→ **WHAT NEEDS TO BE DONE**:
Repeat every line from the line containing "This screenshot has width=640, height=400." to the end of the data, exactly. Leave the pictures out.

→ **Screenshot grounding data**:
------------------------------
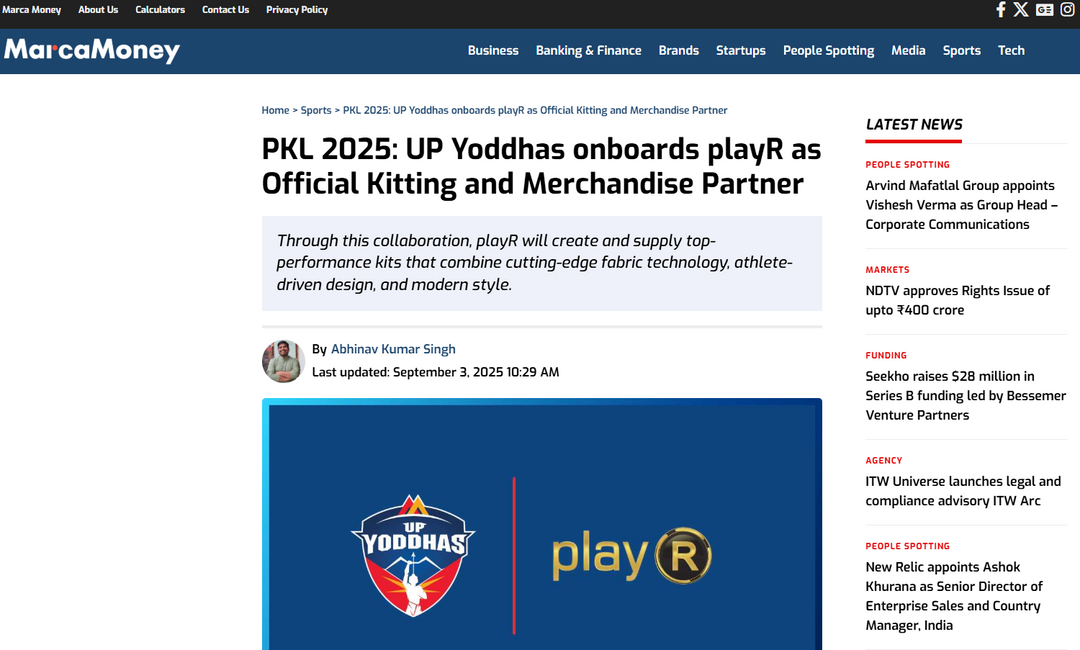Open the Banking & Finance menu item
Image resolution: width=1080 pixels, height=650 pixels.
click(x=588, y=50)
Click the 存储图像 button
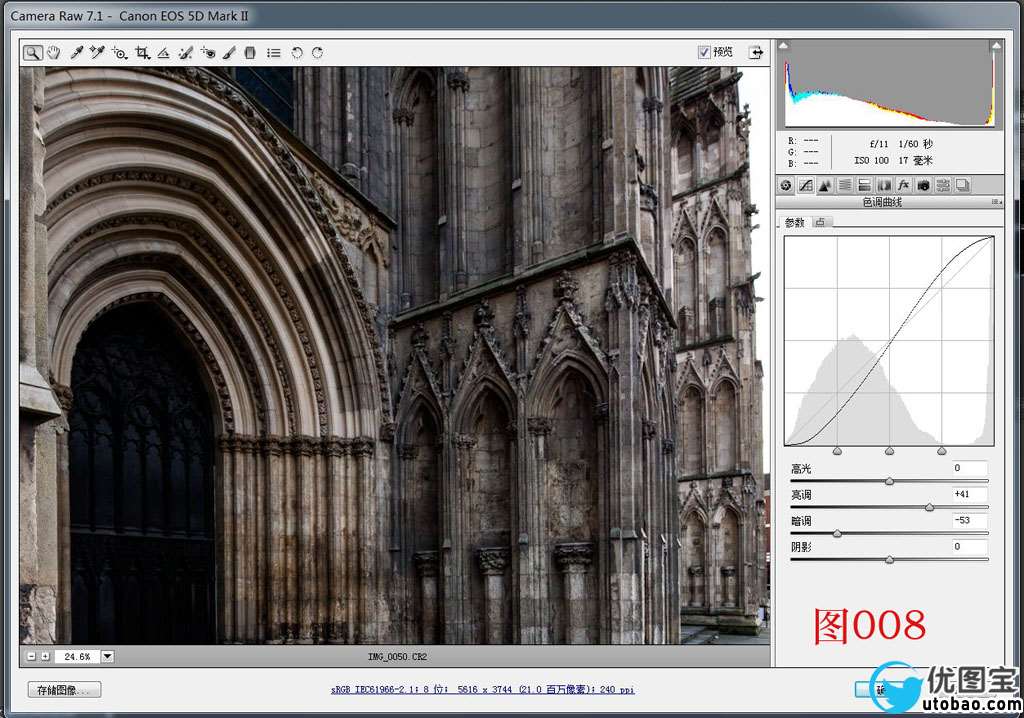Viewport: 1024px width, 718px height. coord(64,690)
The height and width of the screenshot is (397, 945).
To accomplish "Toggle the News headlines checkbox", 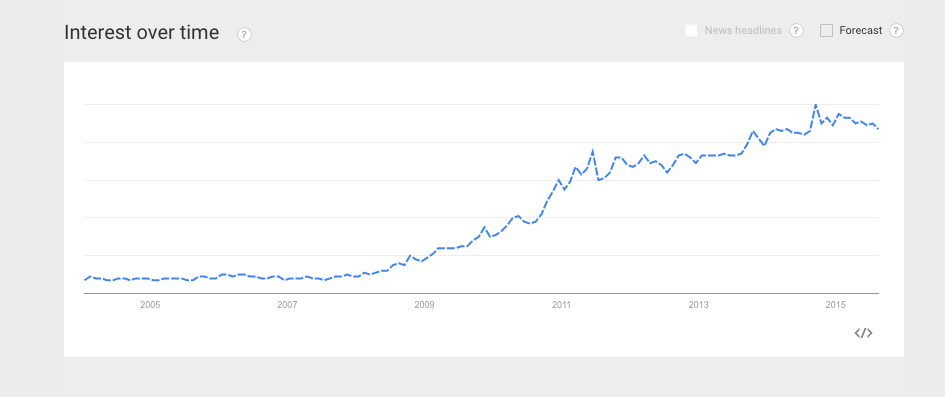I will tap(691, 30).
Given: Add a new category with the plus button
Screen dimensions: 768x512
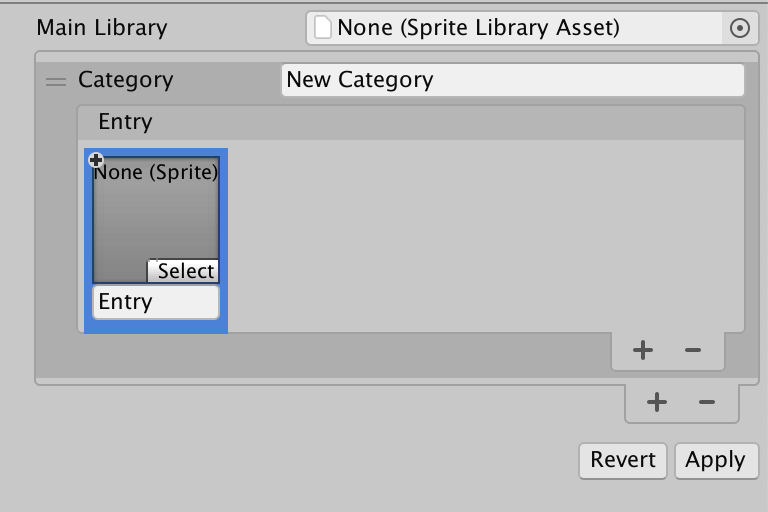Looking at the screenshot, I should (x=657, y=402).
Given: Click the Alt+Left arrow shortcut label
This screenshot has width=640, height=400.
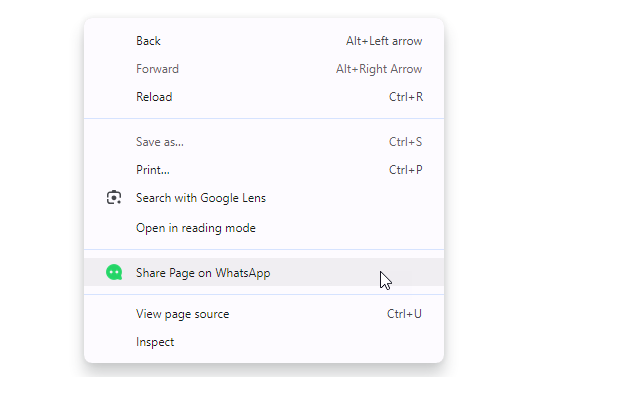Looking at the screenshot, I should tap(384, 41).
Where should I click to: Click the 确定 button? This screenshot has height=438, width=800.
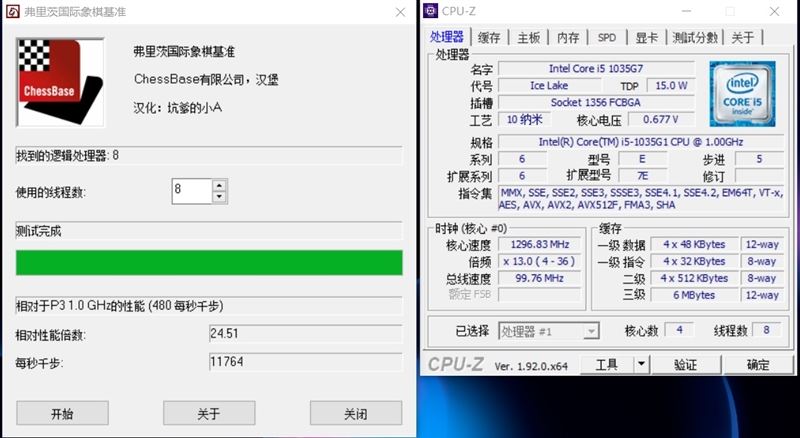(x=758, y=364)
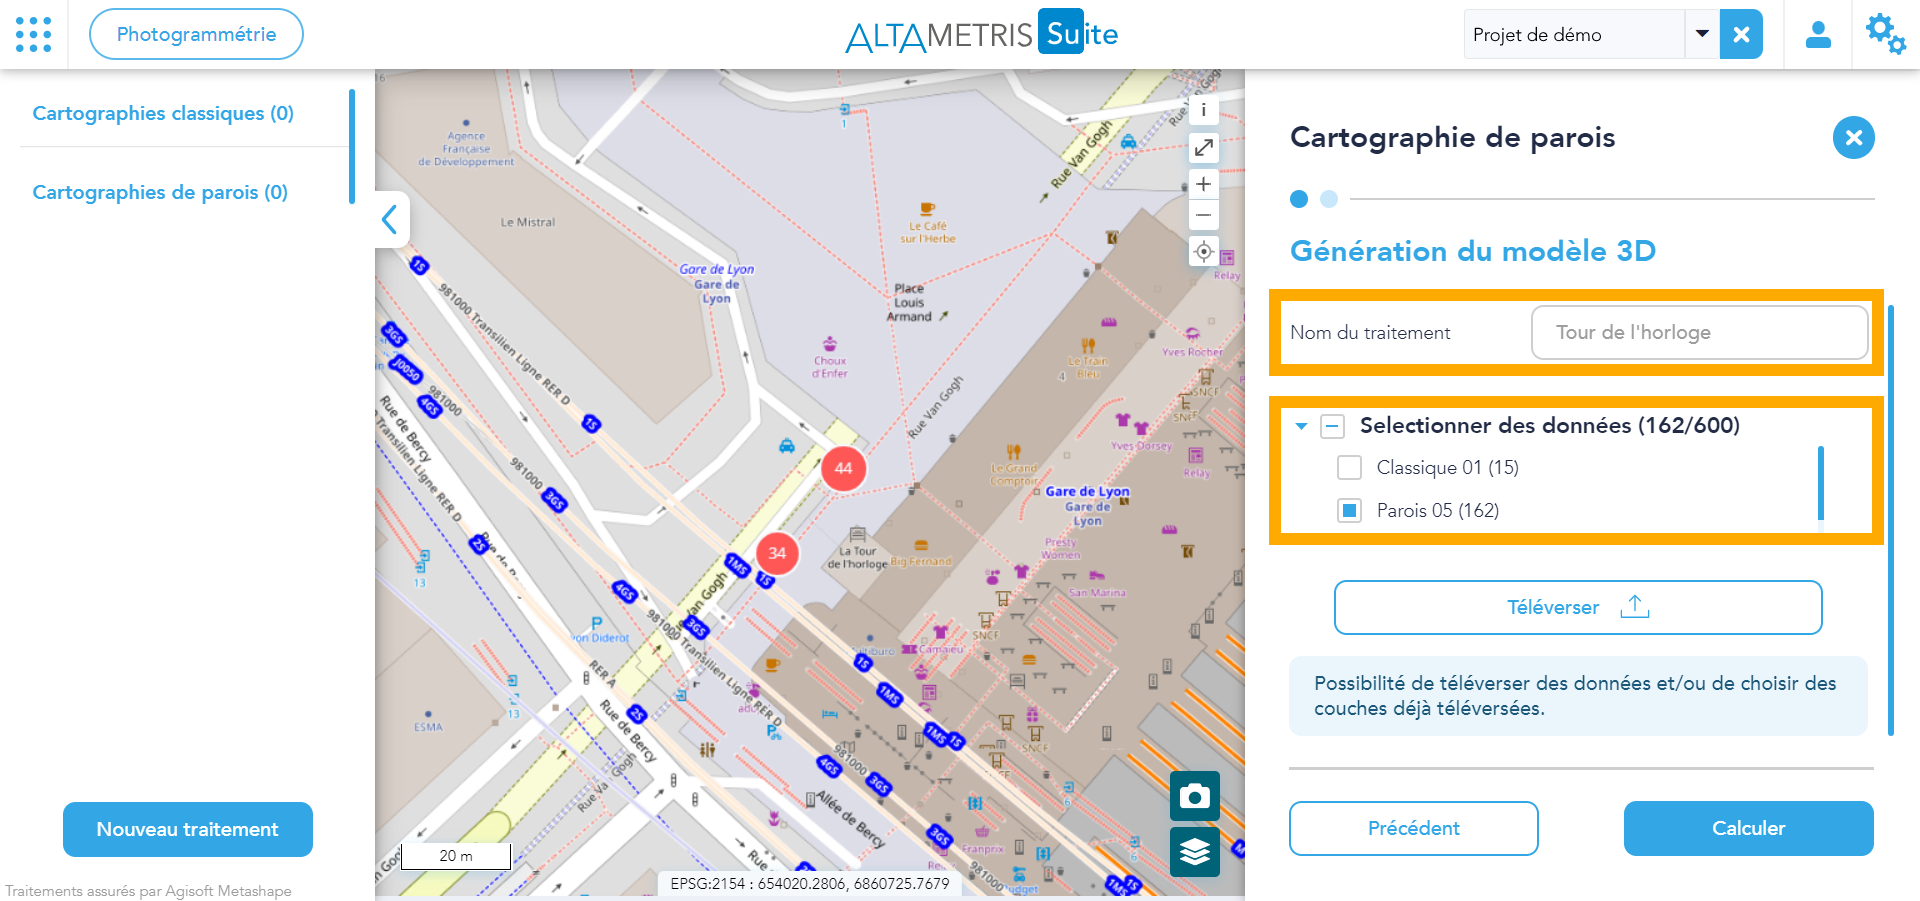Select Cartographies de parois (0) tab
Screen dimensions: 1920x901
pyautogui.click(x=160, y=192)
------------------------------
→ **SOLUTION FOR THIS TASK**:
This screenshot has width=640, height=400.
Looking at the screenshot, I should tap(384, 41).
Where should I click to: Click the 确定 button? This screenshot has height=438, width=800.
(x=758, y=364)
Select Cartographies de parois (0) tab
Screen dimensions: 1920x901
pyautogui.click(x=160, y=192)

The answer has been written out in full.